20Walnut Street, Suite 8 • Wellesley Hills, MA 02481 • Phone ###-###-#### • Fax ###-###-#### • www.mearstechnologies.com
Exhibit 10.19
January 13, 2016
Robert J. Mears
12 High Meadow Circle
Wellesley, MA 02482
Dear Robert:
Reference is hereby made to that certain Secured Promissory Note dated January 14, 2005 (as amended to date, the “Promissory Note”), in the aggregate principal amount of $187,500.00 between you as “Maker” and RJ Mears, LLC as “Payee”.
By signing below, (a) MEARS Technology, Inc., as successor in interest to the Payee (the “Company”), hereby agrees to forgive, as of the date hereof, the entire principal amount owed by you to the Company pursuant to the Promissory Note (but not the accrued interest thereon) and (b) in exchange therefor, you agree that (i) simultaneously with the execution of this agreement, you will execute an Employment Agreement with the Company, substantially in the form set forth as Exhibit A hereto, together with such other documents or agreements in connection therewith that the company may reasonably request, including without limitation, non-disclosure and inventions assignment agreements substantially in the same forms that the Company has executed with its other executive officers and (ii) you will not directly or indirectly, form, work or perform services for, own equity of, or otherwise be involved in any business or enterprise that uses the name “Mears” in the field of materials developed for the enhancement of semiconductor devices other than the Company.

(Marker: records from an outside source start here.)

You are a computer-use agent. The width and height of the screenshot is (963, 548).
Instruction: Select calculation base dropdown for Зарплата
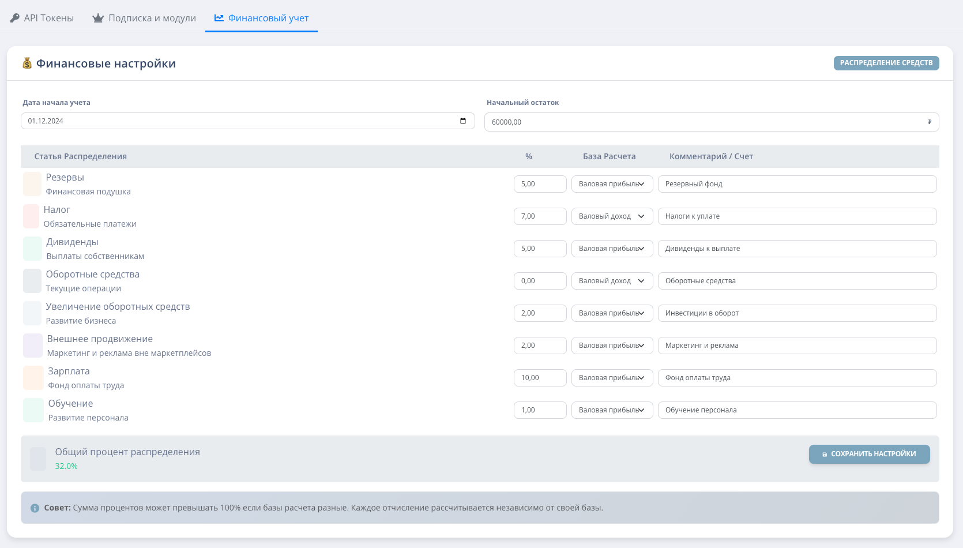[x=612, y=378]
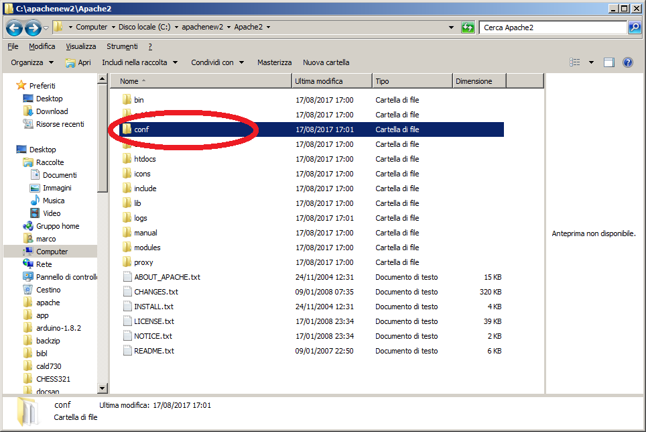Open the Visualizza menu
646x432 pixels.
click(x=81, y=46)
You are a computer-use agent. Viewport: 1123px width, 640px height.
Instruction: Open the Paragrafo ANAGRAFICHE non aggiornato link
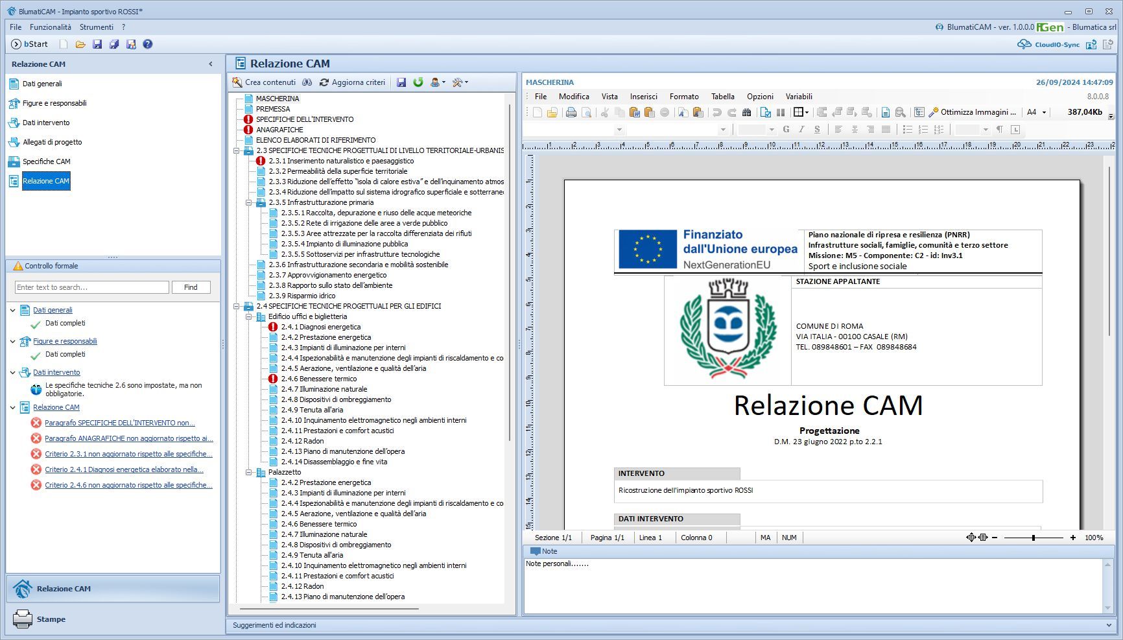(x=128, y=438)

By signing below, you also acknowledge and agree that (i) the Company is not forgiving the accrued but unpaid interest in the amount of $7,050.00 on the Promissory Note through the date hereof (the “Unpaid Interest”), and (ii) the forgiveness of the principal amount of the Promissory Note will constitute compensation income to you and will be subject to federal, state and local withholding taxes in the amount of $13,998.25 (the “Withholding Taxes”). Simultaneously with the execution of this agreement you will (i) pay the Company the Unpaid Interest and (ii) provide the Company with cash equal to the Withholding Taxes, or other make provisions satisfactory to the Company for the payment of the Withholding Taxes.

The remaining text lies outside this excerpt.